Göttinger Predigten im Internet hg. von U. Nembach

10. Sonntag nach Trinitatis, 31.07.2016

Isrealsonntag
Predigt zu Römer 11:25-32, verfasst von Suse Guenther

Paulus schreibt:

Ich will Euch über dieses Geheimnis nicht im Unklaren lassen, damit Ihr Euch nicht selbst für klug haltet.

Einem Teil Israels ist der Zugang zu Christus versperrt worden, solange bis alle anderen Völker zum Heil gelangt sind.
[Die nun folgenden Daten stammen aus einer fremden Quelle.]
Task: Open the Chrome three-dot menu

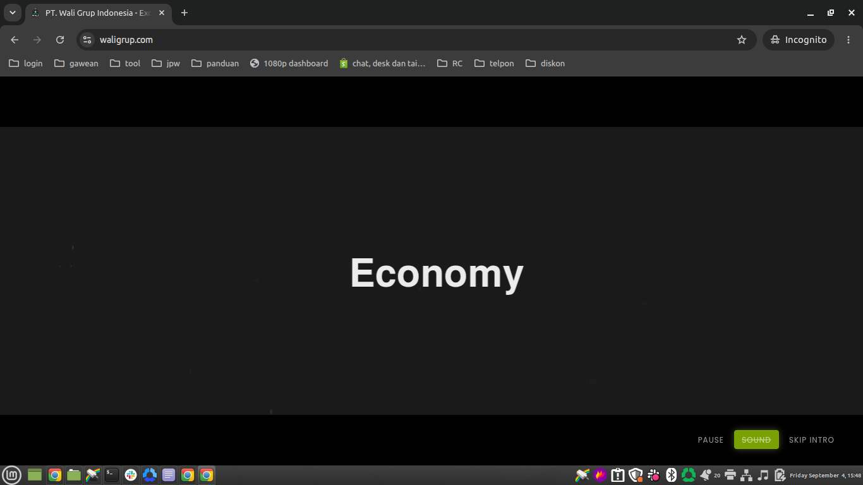Action: tap(848, 40)
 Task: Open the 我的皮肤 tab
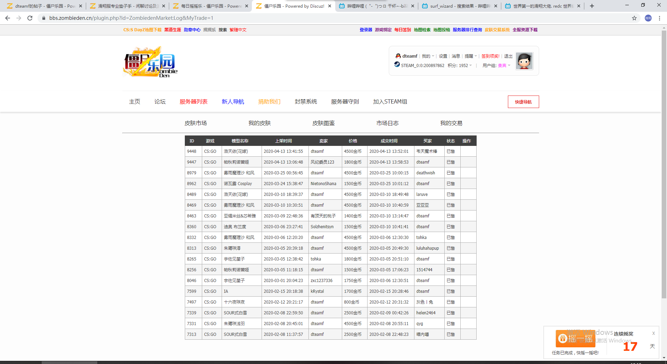[x=260, y=123]
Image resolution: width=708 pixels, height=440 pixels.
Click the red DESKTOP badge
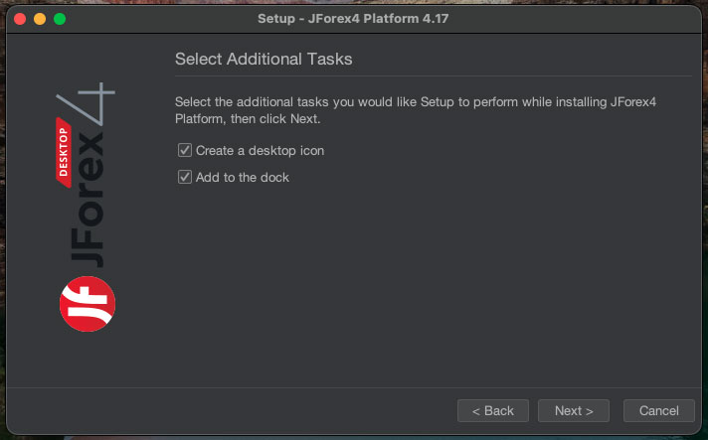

Wenn das geschehen ist, wird auch für Israel der Weg wieder frei sein, und sie werden gerettet werden.

So wie es geschrieben steht:

Aus Zion wird der Erlöser kommen, der alle Gottlosigkeit abwenden wird von Jakob. Es wird sich zeigen, wie fest mein Versprechen gilt, wenn ich die Schuld wegnehmen werde von ihnen.

Wenn sie das Evangelium ablehnen, stehen sie zwar abseits und Ihr habt freien Zugang zum Evangelium. Aber nach Gottes verborgener Absicht sind und bleiben sie von ihm geliebt, weil sie Kinder der Väter sind, die Gott erwählt und geliebt hat.

Wenn Gott etwas schenkt, so zieht er es nicht zurück. Wenn er jemanden ruft, so bleibt sein Ruf gültig.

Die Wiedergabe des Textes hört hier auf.